> **DATA PROVIDED**:
%%

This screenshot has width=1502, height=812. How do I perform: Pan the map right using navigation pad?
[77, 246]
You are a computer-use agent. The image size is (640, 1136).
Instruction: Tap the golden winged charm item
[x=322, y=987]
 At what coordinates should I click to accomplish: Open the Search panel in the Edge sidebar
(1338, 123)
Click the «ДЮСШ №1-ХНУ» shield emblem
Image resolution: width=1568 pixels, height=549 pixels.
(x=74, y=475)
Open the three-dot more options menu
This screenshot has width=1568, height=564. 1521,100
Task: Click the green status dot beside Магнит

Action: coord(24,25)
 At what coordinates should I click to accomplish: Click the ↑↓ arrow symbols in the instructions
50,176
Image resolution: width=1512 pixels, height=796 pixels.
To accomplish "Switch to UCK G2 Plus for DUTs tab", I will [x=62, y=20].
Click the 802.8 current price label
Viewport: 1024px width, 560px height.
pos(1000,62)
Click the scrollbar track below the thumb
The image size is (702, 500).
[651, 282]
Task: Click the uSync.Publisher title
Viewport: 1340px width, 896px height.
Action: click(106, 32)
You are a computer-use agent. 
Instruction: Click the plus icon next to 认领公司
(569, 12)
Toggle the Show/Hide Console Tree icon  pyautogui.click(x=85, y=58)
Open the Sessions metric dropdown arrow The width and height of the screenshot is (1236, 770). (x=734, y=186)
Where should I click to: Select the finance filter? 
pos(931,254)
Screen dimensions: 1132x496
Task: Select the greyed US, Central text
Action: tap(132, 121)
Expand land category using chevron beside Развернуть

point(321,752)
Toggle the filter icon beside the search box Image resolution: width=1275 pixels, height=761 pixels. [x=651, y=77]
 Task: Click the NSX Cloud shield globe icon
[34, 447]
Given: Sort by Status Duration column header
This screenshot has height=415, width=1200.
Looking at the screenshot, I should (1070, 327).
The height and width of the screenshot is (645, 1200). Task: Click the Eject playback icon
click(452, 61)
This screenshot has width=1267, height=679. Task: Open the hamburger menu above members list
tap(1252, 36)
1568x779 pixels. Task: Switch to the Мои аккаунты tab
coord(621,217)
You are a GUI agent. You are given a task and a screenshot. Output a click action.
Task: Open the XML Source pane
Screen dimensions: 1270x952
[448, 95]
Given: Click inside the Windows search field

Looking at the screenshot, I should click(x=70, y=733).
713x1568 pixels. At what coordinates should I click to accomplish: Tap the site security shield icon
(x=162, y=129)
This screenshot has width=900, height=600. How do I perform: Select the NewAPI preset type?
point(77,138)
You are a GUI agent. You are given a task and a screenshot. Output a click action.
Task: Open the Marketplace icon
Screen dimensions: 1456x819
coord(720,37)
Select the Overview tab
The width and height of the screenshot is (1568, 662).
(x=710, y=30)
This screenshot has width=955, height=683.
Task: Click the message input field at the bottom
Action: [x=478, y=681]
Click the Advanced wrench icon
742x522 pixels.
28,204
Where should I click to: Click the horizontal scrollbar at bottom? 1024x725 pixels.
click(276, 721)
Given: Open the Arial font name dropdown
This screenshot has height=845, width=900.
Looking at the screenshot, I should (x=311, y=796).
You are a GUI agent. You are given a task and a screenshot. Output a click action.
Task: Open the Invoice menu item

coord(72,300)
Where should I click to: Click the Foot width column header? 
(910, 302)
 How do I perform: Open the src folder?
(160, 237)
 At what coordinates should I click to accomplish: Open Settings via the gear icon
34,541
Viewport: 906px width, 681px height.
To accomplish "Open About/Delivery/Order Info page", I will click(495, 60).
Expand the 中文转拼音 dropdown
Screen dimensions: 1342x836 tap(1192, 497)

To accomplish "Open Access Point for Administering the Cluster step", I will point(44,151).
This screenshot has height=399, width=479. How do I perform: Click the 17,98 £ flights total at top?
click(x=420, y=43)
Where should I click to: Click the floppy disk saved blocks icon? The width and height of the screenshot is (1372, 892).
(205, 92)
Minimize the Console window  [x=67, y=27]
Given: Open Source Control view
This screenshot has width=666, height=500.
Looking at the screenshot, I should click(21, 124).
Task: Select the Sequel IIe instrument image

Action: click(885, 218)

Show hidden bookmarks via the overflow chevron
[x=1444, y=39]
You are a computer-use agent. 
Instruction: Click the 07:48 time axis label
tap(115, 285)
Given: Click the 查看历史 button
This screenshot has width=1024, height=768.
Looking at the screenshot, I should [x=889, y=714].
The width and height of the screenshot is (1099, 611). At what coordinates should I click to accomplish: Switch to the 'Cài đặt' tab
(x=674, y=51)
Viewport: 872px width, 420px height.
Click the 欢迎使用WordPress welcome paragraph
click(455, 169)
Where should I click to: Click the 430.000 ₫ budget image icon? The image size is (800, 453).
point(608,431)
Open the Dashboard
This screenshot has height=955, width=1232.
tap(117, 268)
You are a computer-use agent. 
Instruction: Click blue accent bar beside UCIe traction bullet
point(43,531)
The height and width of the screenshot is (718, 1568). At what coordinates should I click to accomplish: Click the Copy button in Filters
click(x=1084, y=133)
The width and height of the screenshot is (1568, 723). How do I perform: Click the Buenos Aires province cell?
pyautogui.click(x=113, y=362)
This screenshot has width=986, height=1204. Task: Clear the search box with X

%%

> **GIVEN REQUEST**:
Copy out every line of the listing above verbatim, without changing a single character.

> **THE RESPONSE**:
This screenshot has width=1502, height=812. How do I perform: Pan the map right using navigation pad?
[77, 246]
You are a computer-use agent. The image size is (640, 1136).
Instruction: Tap the golden winged charm item
[x=322, y=987]
 At what coordinates should I click to accomplish: Open the Search panel in the Edge sidebar
(1338, 123)
Click the «ДЮСШ №1-ХНУ» shield emblem
Image resolution: width=1568 pixels, height=549 pixels.
(x=74, y=475)
Open the three-dot more options menu
This screenshot has width=1568, height=564. 1521,100
Task: Click the green status dot beside Магнит

Action: coord(24,25)
 At what coordinates should I click to accomplish: Click the ↑↓ arrow symbols in the instructions
50,176
Image resolution: width=1512 pixels, height=796 pixels.
To accomplish "Switch to UCK G2 Plus for DUTs tab", I will [x=62, y=20].
Click the 802.8 current price label
Viewport: 1024px width, 560px height.
pos(1000,62)
Click the scrollbar track below the thumb
The image size is (702, 500).
[651, 282]
Task: Click the uSync.Publisher title
Viewport: 1340px width, 896px height.
Action: click(106, 32)
You are a computer-use agent. 
Instruction: Click the plus icon next to 认领公司
(569, 12)
Toggle the Show/Hide Console Tree icon  pyautogui.click(x=85, y=58)
Open the Sessions metric dropdown arrow The width and height of the screenshot is (1236, 770). (x=734, y=186)
Where should I click to: Select the finance filter? 
pos(931,254)
Screen dimensions: 1132x496
Task: Select the greyed US, Central text
Action: tap(132, 121)
Expand land category using chevron beside Развернуть

point(321,752)
Toggle the filter icon beside the search box Image resolution: width=1275 pixels, height=761 pixels. [x=651, y=77]
 Task: Click the NSX Cloud shield globe icon
[34, 447]
Given: Sort by Status Duration column header
This screenshot has height=415, width=1200.
Looking at the screenshot, I should (1070, 327).
The height and width of the screenshot is (645, 1200). Task: Click the Eject playback icon
click(452, 61)
This screenshot has width=1267, height=679. Task: Open the hamburger menu above members list
tap(1252, 36)
1568x779 pixels. Task: Switch to the Мои аккаунты tab
coord(621,217)
You are a GUI agent. You are given a task and a screenshot. Output a click action.
Task: Open the XML Source pane
Screen dimensions: 1270x952
[448, 95]
Given: Click inside the Windows search field

Looking at the screenshot, I should click(x=70, y=733).
713x1568 pixels. At what coordinates should I click to accomplish: Tap the site security shield icon
(x=162, y=129)
This screenshot has width=900, height=600. How do I perform: Select the NewAPI preset type?
point(77,138)
You are a GUI agent. You are given a task and a screenshot. Output a click action.
Task: Open the Marketplace icon
Screen dimensions: 1456x819
coord(720,37)
Select the Overview tab
The width and height of the screenshot is (1568, 662).
(x=710, y=30)
This screenshot has width=955, height=683.
Task: Click the message input field at the bottom
Action: [x=478, y=681]
Click the Advanced wrench icon
742x522 pixels.
28,204
Where should I click to: Click the horizontal scrollbar at bottom? 1024x725 pixels.
click(276, 721)
Given: Open the Arial font name dropdown
This screenshot has height=845, width=900.
Looking at the screenshot, I should (x=311, y=796).
You are a GUI agent. You are given a task and a screenshot. Output a click action.
Task: Open the Invoice menu item

coord(72,300)
Where should I click to: Click the Foot width column header? 
(910, 302)
 How do I perform: Open the src folder?
(160, 237)
 At what coordinates should I click to accomplish: Open Settings via the gear icon
34,541
Viewport: 906px width, 681px height.
To accomplish "Open About/Delivery/Order Info page", I will click(495, 60).
Expand the 中文转拼音 dropdown
Screen dimensions: 1342x836 tap(1192, 497)

To accomplish "Open Access Point for Administering the Cluster step", I will point(44,151).
This screenshot has height=399, width=479. How do I perform: Click the 17,98 £ flights total at top?
click(x=420, y=43)
Where should I click to: Click the floppy disk saved blocks icon? The width and height of the screenshot is (1372, 892).
(205, 92)
Minimize the Console window  [x=67, y=27]
Given: Open Source Control view
This screenshot has width=666, height=500.
Looking at the screenshot, I should click(21, 124).
Task: Select the Sequel IIe instrument image

Action: click(885, 218)

Show hidden bookmarks via the overflow chevron
[x=1444, y=39]
You are a computer-use agent. 
Instruction: Click the 07:48 time axis label
tap(115, 285)
Given: Click the 查看历史 button
This screenshot has width=1024, height=768.
Looking at the screenshot, I should [x=889, y=714].
The width and height of the screenshot is (1099, 611). At what coordinates should I click to accomplish: Switch to the 'Cài đặt' tab
(x=674, y=51)
Viewport: 872px width, 420px height.
Click the 欢迎使用WordPress welcome paragraph
click(455, 169)
Where should I click to: Click the 430.000 ₫ budget image icon? The image size is (800, 453).
point(608,431)
Open the Dashboard
This screenshot has height=955, width=1232.
tap(117, 268)
You are a computer-use agent. 
Instruction: Click blue accent bar beside UCIe traction bullet
point(43,531)
The height and width of the screenshot is (718, 1568). At what coordinates should I click to accomplish: Click the Copy button in Filters
click(x=1084, y=133)
The width and height of the screenshot is (1568, 723). How do I perform: Click the Buenos Aires province cell?
pyautogui.click(x=113, y=362)
This screenshot has width=986, height=1204. Task: Clear the search box with X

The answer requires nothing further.